En Samsung Internet:
- Abre el navegador, toca las tres líneas de abajo a la derecha.
- Ve a «Ajustes» > «Privacidad y seguridad» > «Eliminar datos de navegación».
- Marca «Contraseñas» y confirma.
Paso 6: Guarda la contraseña correcta de forma limpia
Una vez limpiado el libro de llaves y la memoria del navegador:
- Ve al sitio o aplicación donde tenías el problema.

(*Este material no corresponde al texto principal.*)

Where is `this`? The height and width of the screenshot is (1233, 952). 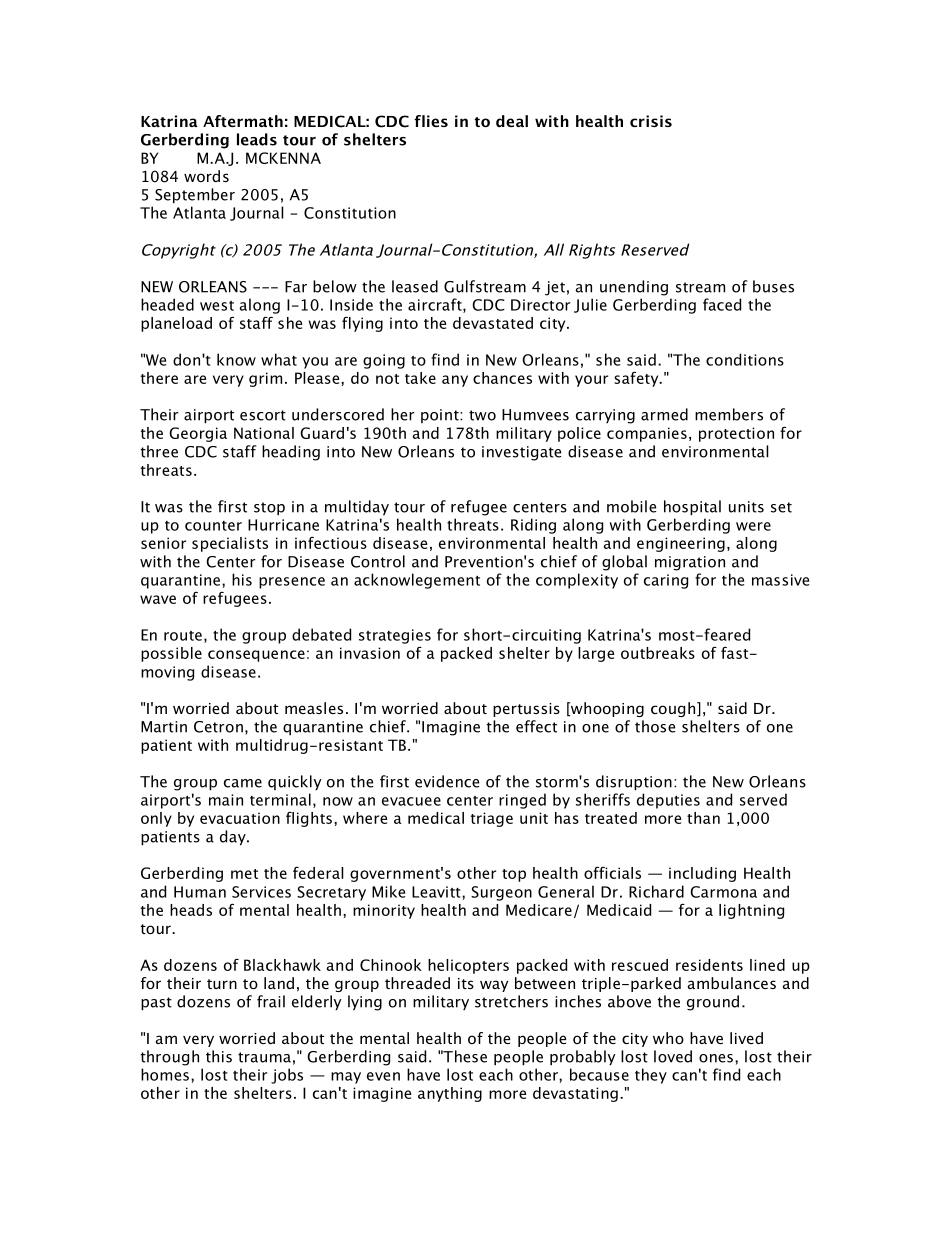 this is located at coordinates (219, 1056).
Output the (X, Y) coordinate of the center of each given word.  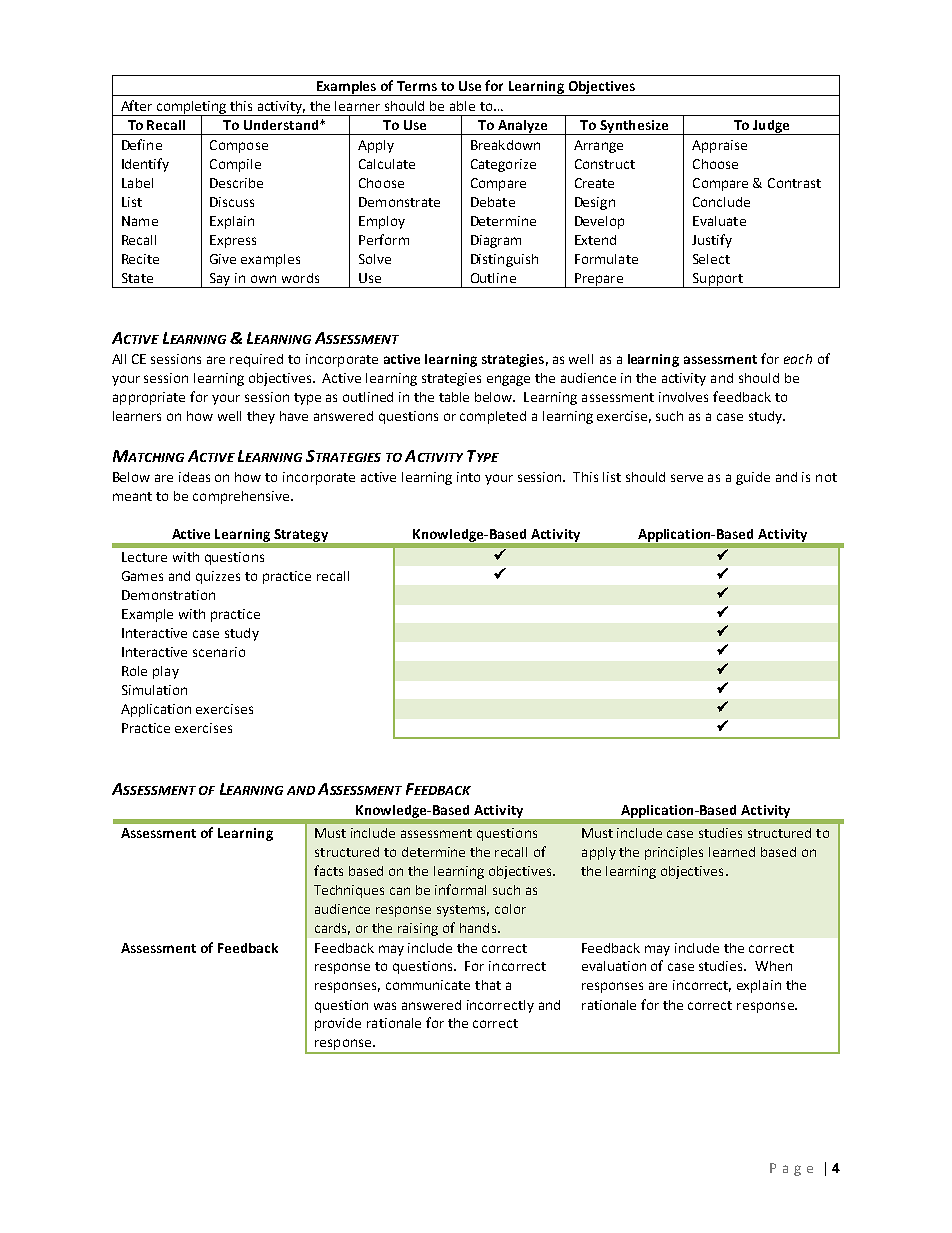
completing (191, 108)
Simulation (154, 690)
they (261, 417)
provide (338, 1024)
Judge (771, 127)
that (488, 985)
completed (493, 417)
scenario (219, 652)
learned (732, 852)
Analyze (522, 127)
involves (683, 397)
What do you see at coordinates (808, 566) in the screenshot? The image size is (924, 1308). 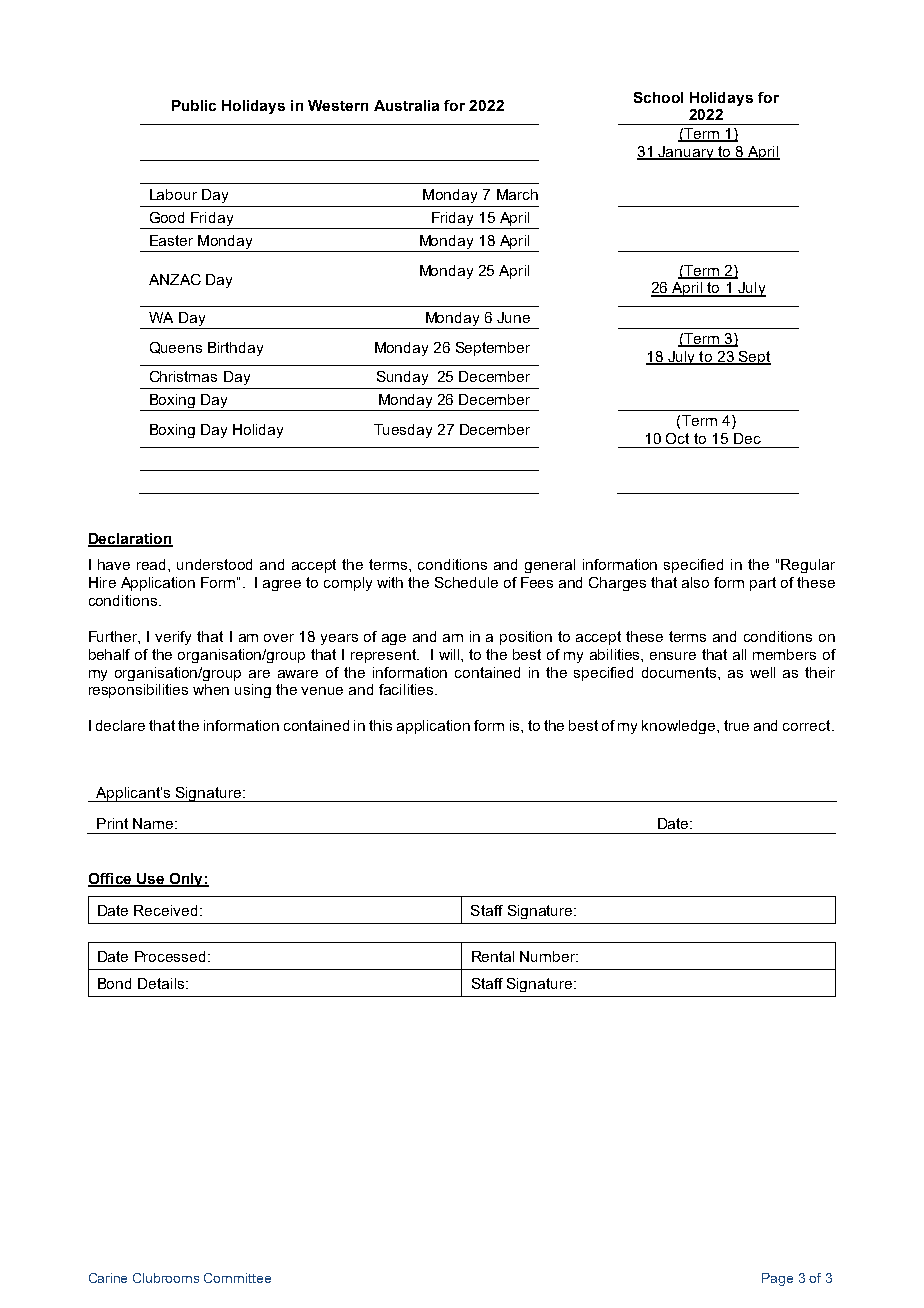 I see `Regular` at bounding box center [808, 566].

- Escribe tu contraseña correcta manualmente, sin aceptar sugerencias automáticas.
- Cuando entres con éxito, el móvil te preguntará: «¿Quieres guardar esta contraseña?»
- Acepta. Ahora el portero guardará la llave correcta, limpia y sin duplicados.
A partir de ese momento, el portero automático trabajará con la información correcta y podrá ayudarte de verdad.
¿Y si el problema ocurre en una aplicación, no en el navegador?
Algunas aplicaciones (bancos, seguros, tiendas) tienen su propio sistema de recordar contraseñas, independiente del navegador y del sistema. Si el problema persiste solo en una aplicación concreta:
- Ve a Ajustes > Aplicaciones y busca esa aplicación.
- Entra en «Almacenamiento» y toca «Borrar datos» (esto sí cerrará tu sesión en la app y borrará sus datos guardados, así que tendrás que volver a iniciar sesión).
- Abre la aplicación de nuevo, escribe tu contraseña correcta manualmente y deja que la guarde de nuevo desde cero.
Conclusión: un solo portero, con la llave correcta
El bucle de error que parecía no tener solución tenía, como siempre, una causa muy concreta: demasiados porteros con demasiadas llaves distintas, compitiendo por ser el primero en actuar.
Ahora que has limpiado el libro de las llaves, que has eliminado las entradas duplicadas y que has guardado la contraseña correcta de forma limpia, solo queda un portero en la puerta, con una única llave, que es la buena. La próxima vez que llegues, la puerta se abrirá a la primera.
No era la contraseña. No era la cuenta. No era el banco. Era el portero automático haciendo su trabajo con información desactualizada. Y ahora ese portero está al día.